--- Instructions to follow ---
Which lines of the records hold the word "link"? Collect and copy each of them, treating case as significant.

[Records on finding visible targets]
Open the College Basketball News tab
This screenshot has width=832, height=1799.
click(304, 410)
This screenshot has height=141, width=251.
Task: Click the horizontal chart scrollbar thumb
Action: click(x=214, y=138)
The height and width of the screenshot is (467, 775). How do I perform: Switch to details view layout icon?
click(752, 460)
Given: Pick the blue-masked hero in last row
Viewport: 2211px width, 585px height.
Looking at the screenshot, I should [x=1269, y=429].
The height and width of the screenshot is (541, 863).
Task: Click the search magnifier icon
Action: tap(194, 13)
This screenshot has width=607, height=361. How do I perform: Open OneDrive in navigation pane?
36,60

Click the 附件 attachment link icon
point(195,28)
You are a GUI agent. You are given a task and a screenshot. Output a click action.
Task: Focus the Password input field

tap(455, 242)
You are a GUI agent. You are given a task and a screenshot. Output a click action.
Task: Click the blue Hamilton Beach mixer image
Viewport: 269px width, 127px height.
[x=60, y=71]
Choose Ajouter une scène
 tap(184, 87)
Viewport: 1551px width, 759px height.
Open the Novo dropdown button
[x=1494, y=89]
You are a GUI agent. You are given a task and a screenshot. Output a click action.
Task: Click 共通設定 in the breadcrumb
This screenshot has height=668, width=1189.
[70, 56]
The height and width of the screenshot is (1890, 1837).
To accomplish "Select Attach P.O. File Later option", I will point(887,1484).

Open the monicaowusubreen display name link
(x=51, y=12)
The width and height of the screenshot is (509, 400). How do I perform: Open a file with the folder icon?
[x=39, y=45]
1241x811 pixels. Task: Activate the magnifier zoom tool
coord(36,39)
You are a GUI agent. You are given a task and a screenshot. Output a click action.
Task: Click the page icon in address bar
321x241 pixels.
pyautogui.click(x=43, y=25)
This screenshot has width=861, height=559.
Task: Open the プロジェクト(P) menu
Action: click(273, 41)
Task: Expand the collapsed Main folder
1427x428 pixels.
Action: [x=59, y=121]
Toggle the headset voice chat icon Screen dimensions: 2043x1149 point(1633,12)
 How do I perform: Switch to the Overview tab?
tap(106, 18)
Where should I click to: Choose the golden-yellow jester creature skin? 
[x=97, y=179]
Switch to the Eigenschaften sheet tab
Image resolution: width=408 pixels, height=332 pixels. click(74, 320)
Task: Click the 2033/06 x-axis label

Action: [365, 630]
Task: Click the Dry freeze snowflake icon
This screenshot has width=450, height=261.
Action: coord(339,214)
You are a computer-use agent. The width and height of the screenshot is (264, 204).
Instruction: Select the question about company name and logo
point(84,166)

--- Task output ---
Click the 附件 attachment link icon
Open the monicaowusubreen display name link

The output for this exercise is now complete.